Merchant vessel Maersk Diadema was responding to a mayday call from AMSA on Monday when it steamed towards the asylum boat about 70 nautical miles southwest of Bali. AMSA, in turn, was responding to distress calls from someone onboard the asylum boat.
The crew of the MV Diadema, a 290m-long container ship, had finished bringing rescued passengers aboard from the small asylum boat when the Indonesian crew surprised them by getting back on to the wooden vessel, and headed for Indonesia.
"Six people returned to the rescued vessel and sailed away from the scene towards Indonesia," a spokesman from Customs and Border Protection Command told The Australian last night. "It's likely, based on their actions, that they were crew."
The incident has angered some inside Border Protection Command because the search for the boat diverted many resources, including an RAAF maritime surveillance aircraft.
The 62 asylum-seekers who stayed onboard the MV Diadema were met by Australian Customs Vessel Triton, which took them onboard and delivered them to Christmas Island.
The container ship resumed its path to Fremantle.
The incident occurred as the MV Parsifal responded to a separate mayday call to rescue adult men off Java; once onboard, the men threatened self-harm if the master continued to Singapore as planned and did not take them to Christmas Island.
The rescue effort for the boat the crew eventually sailed off in began at about 5.30am on Monday, according to AMSA, which said it received a call for assistance from a mobile phone being used by someone onboard.
The line was bad, an AMSA spokesman said, and with help from an interpreter it took until 5pm to determine the vessel's location, which was about 48 nautical miles south of East Java and inside the Indonesian search-and-rescue region.
Throughout the day, several locations were provided, which were each investigated by merchant vessels in the area. The location of the vessel was confirmed when it was sighted by a RAAF maritime surveillance aircraft under the co-ordination of AMSA.

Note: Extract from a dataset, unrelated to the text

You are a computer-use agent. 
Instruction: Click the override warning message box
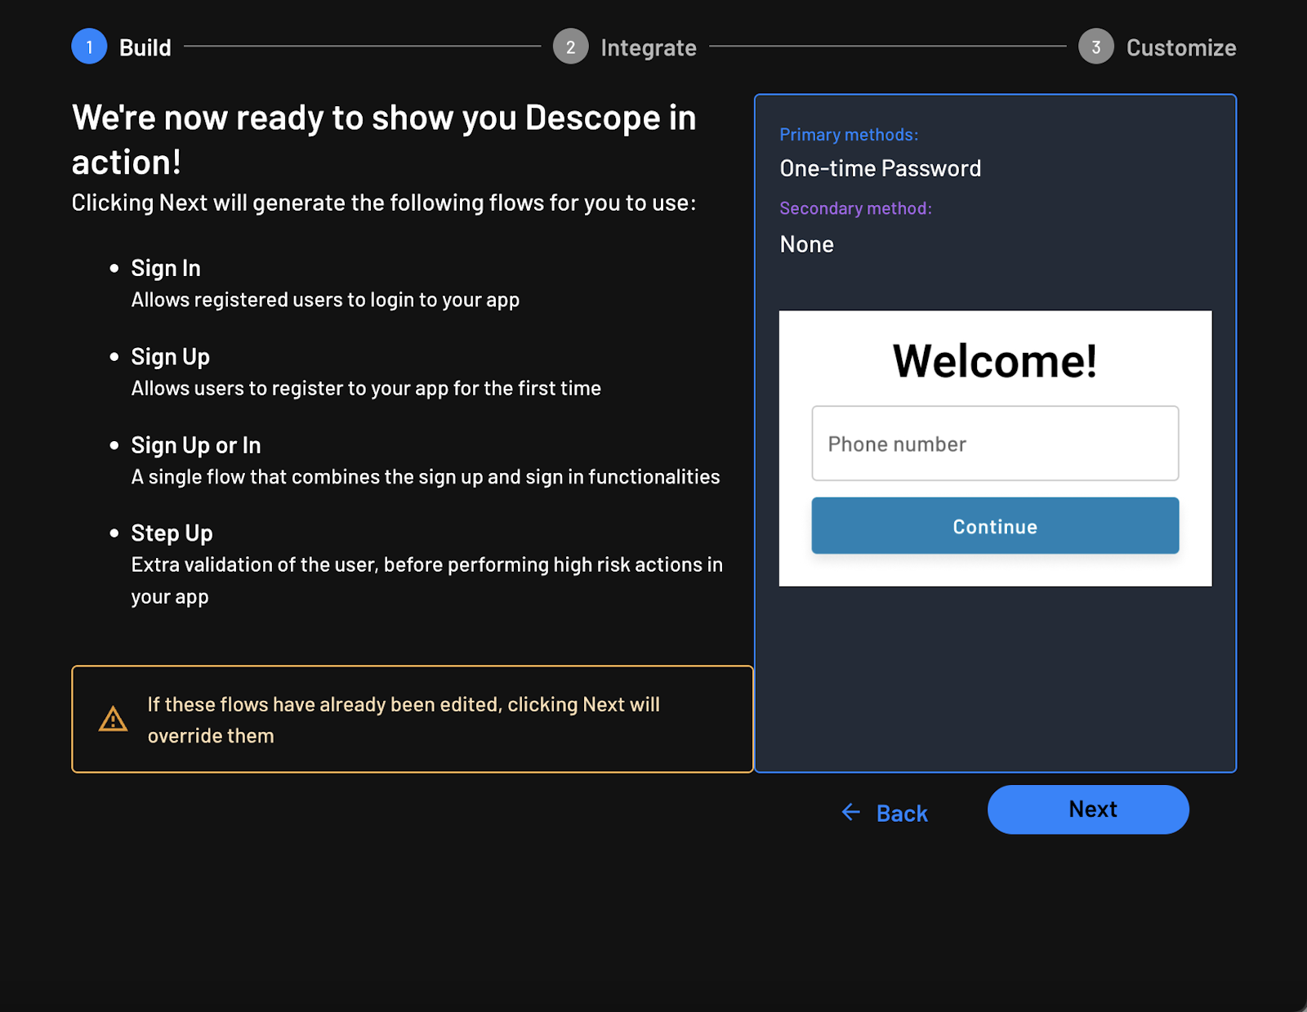413,719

The incident occurred as the group of 67 asylum-seekers rescued from their boat by the merchant ship Parsifal became agitated, threatened to harm themselves and demanded to be taken to Australia in a high-seas incident that has been compared with the 2001 Tampa crisis.
The Australian Federal Police last night confirmed it had interviewed the MV Parsifal's Singapore-based captain and a number of asylum-seekers over allegations they made threats after being pulled from a rickety boat, thought to have been taking water.
An AFP spokeswoman said the captain had indicated he did not wish to pursue the matter, but police were continuing to investigate.
The conflict erupted on Tuesday morning 30 minutes after the Parsifal's captain finished rescuing 67 male asylum-seekers from their boat, which was 50 nautical miles south of Sunda Strait, in the Indonesian search-and-rescue zone, and continued steaming towards Singapore.